Article 129Requirement to maintain a capital conservation buffer
1.Member States shall require institutions to maintain in addition to the Common Equity Tier 1 capital maintained to meet the own funds requirement imposed by Article 92 of Regulation (EU) No 575/2013, a capital conservation buffer of Common Equity Tier 1 capital equal to 2,5 % of their total risk exposure amount calculated in accordance with Article 92(3) of that Regulation on an individual and consolidated basis, as applicable in accordance with Part One, Title II of that Regulation.
2.By way of derogation from paragraph 1, a Member State may exempt small and medium-sized investment firms from the requirements set out in that paragraph if such an exemption does not threaten the stability of the financial system of that Member State.
The decision on the application of such an exemption shall be fully reasoned, shall include an explanation as to why the exemption does not threaten the stability of the financial system of the Member State and shall contain the exact definition of the small and medium-sized investment firms which are exempt.
Member States which decide to apply such an exemption shall notify the Commission, the ESRB, EBA and the competent authorities of the Member States concerned accordingly.
3.For the purpose of paragraph 2, the Member State shall designate the authority in charge of the application of this Article. That authority shall be the competent authority or the designated authority.
4.For the purpose of paragraph 2, investment firms shall be categorised as small or medium-sized in accordance with Commission Recommendation 2003/361/EC of 6 May 2003 concerning the definition of micro, small and medium-sized enterprises().
5.Institutions shall not use Common Equity Tier 1 capital that is maintained to meet the requirement under paragraph 1 of this Article to meet any requirements imposed under Article 104.
6.Where an institution fails to meet fully the requirement under paragraph 1 of this Article, it shall be subject to the restrictions on distributions set out in Article 141(2) and (3).

-.-.-

=== Task directions ===
Reproduce the passage on the capital conservation buffer word for word, from "5.Institutions shall not" up to and including "141(2) and (3).".

=== Collected material ===
-.-.-

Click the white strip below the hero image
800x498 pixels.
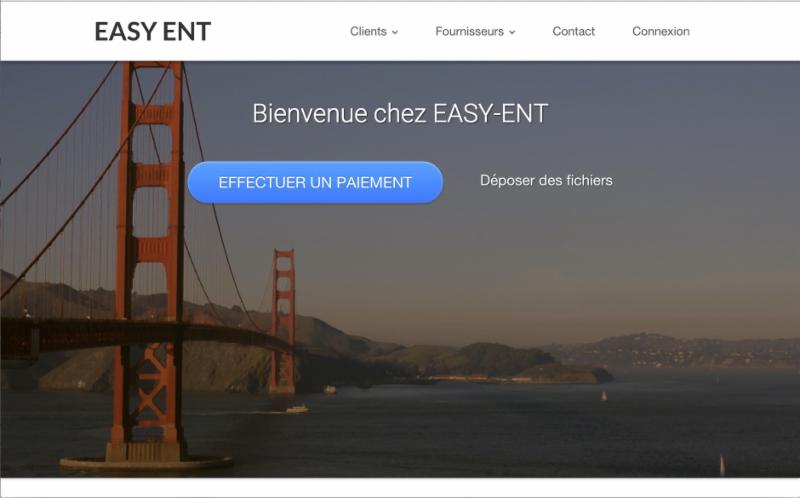pyautogui.click(x=400, y=487)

-.-.-

=== Response to the exercise ===
5.Institutions shall not use Common Equity Tier 1 capital that is maintained to meet the requirement under paragraph 1 of this Article to meet any requirements imposed under Article 104.
6.Where an institution fails to meet fully the requirement under paragraph 1 of this Article, it shall be subject to the restrictions on distributions set out in Article 141(2) and (3).